Mieszkańcy Żychlina zwrócili się do Pauliny Matysiak o pomoc w utrzymaniu bezpośrednich połączeń PKP Intercity do Warszawy. Od lat korzystali z nich, aby dojechać do pracy w stolicy i wrócić potem do domu. Było to możliwe dzięki dwóm pociągom, które zatrzymywały się na stacji w Żychlinie — IC Kujawiak i IC Kochanowski. Po interwencji posłanki Ministerstwo Infrastruktury zapewniło, że w nowym rozkładzie jazdy te kursy zostaną utrzymane.
Pociągi zachęciły do znalezienia pracy w stolicy
Wielu pracujących w Warszawie mieszkańców Żychlina przyznaje wprost, że obecność bezpośrednich pociągów miała istotny wpływ na decyzję o podjęciu pracy w stolicy. Dlatego z ogromnym zaniepokojeniem dowiedzieli się o planach skasowania postojów na stacji w ich mieście. Bez nich byliby zmuszeni do przesiadek w Kutnie lub Łowiczu, co znacznie wydłużyłoby codzienne podróże. Dlatego z ulgą przyjęli informację, że podjęta przez posłankę z Kutna interwencja przyniosła oczekiwane rezultaty. Resort infrastruktury w odpowiedzi na pismo Pauliny Matysiak potwierdził, że mieszkańcy Żychlina nie stracą potrzebnych im kursów.

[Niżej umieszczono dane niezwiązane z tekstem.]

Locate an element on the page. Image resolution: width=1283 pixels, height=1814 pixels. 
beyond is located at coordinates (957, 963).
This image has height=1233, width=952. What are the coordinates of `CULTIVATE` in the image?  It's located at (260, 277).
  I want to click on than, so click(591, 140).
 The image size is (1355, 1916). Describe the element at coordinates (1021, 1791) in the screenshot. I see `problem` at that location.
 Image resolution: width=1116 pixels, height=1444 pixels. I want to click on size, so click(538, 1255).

Potrzeba lepszych połączeń na styku województw
Żychlin to miasto leżące na styku województw łódzkiego i mazowieckiego. Bywa, że w takich sytuacjach kolej regionalna nie spełnia odpowiednio potrzeb mieszkańców. Dlatego w gestii marszałków jest porozumienie się i stworzenie sprawnej oferty, dzięki której pasażerowie nie będą musieli polegać wyłącznie na pociągach Intercity. Posłanka Matysiak deklaruje, że będzie pilnować tego tematu.
Z całą treścią pisma do Ministerstwa Infrastruktury oraz odpowiedzią resortu można zapoznać się na stronie Sejmu.